» Working data:
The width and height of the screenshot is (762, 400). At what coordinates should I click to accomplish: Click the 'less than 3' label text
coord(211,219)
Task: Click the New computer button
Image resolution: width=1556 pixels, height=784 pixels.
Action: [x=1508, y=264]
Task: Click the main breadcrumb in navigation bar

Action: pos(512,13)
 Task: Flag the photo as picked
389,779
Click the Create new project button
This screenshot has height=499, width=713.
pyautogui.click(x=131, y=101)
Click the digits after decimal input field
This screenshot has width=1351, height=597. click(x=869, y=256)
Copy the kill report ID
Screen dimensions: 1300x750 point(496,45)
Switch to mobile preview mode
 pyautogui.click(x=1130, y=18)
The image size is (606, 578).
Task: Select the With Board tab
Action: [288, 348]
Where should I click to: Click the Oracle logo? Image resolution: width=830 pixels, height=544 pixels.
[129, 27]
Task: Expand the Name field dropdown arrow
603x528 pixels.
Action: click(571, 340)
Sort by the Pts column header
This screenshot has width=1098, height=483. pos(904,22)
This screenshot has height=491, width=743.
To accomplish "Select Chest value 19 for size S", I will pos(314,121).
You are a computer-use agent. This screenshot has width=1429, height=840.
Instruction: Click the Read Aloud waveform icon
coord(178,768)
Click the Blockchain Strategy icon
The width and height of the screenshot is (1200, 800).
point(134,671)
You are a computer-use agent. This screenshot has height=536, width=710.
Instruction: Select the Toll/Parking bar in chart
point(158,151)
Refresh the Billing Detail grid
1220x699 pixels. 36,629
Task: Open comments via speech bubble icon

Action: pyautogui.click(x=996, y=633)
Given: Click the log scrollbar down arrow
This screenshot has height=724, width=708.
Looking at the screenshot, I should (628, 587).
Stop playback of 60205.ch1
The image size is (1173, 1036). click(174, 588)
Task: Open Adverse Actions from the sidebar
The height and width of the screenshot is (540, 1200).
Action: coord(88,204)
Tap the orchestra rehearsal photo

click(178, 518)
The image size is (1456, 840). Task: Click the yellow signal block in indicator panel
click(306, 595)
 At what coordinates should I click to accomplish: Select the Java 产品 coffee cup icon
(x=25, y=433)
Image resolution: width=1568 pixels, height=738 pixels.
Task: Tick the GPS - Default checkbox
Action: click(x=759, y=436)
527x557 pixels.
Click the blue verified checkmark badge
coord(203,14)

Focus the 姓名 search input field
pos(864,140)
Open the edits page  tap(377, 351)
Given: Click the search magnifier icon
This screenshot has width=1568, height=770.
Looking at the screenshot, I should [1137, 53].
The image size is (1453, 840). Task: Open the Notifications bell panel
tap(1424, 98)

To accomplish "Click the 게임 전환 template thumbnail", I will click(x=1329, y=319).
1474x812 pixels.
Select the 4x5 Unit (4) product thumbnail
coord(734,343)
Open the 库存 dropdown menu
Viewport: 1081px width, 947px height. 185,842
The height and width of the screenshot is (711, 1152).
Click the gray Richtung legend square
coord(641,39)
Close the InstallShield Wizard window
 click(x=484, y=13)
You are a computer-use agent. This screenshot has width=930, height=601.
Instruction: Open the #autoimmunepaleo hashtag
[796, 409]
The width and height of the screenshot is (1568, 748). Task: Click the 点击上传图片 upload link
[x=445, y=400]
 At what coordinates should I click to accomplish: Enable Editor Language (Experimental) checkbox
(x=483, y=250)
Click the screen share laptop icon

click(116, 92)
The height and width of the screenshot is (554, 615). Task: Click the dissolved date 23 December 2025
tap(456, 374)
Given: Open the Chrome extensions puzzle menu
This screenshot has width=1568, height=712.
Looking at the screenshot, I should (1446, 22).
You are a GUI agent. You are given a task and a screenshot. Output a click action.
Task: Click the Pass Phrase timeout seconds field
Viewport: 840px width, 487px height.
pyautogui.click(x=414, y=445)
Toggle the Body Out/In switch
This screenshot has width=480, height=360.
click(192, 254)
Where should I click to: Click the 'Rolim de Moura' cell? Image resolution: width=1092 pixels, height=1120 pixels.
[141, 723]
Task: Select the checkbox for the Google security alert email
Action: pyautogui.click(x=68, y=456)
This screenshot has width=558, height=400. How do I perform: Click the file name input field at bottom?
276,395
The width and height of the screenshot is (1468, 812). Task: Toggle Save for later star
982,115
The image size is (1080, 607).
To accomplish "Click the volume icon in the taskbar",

» Problem description: Could you return the lines above, unchanged, starting at the line that contains "The width and height of the screenshot is (1568, 748)." and stopping after the line that contains "pyautogui.click(x=414, y=445)"?

» Complete output:
The width and height of the screenshot is (1568, 748). Task: Click the 点击上传图片 upload link
[x=445, y=400]
 At what coordinates should I click to accomplish: Enable Editor Language (Experimental) checkbox
(x=483, y=250)
Click the screen share laptop icon

click(116, 92)
The height and width of the screenshot is (554, 615). Task: Click the dissolved date 23 December 2025
tap(456, 374)
Given: Open the Chrome extensions puzzle menu
This screenshot has width=1568, height=712.
Looking at the screenshot, I should (1446, 22).
You are a GUI agent. You are given a task and a screenshot. Output a click action.
Task: Click the Pass Phrase timeout seconds field
Viewport: 840px width, 487px height.
pyautogui.click(x=414, y=445)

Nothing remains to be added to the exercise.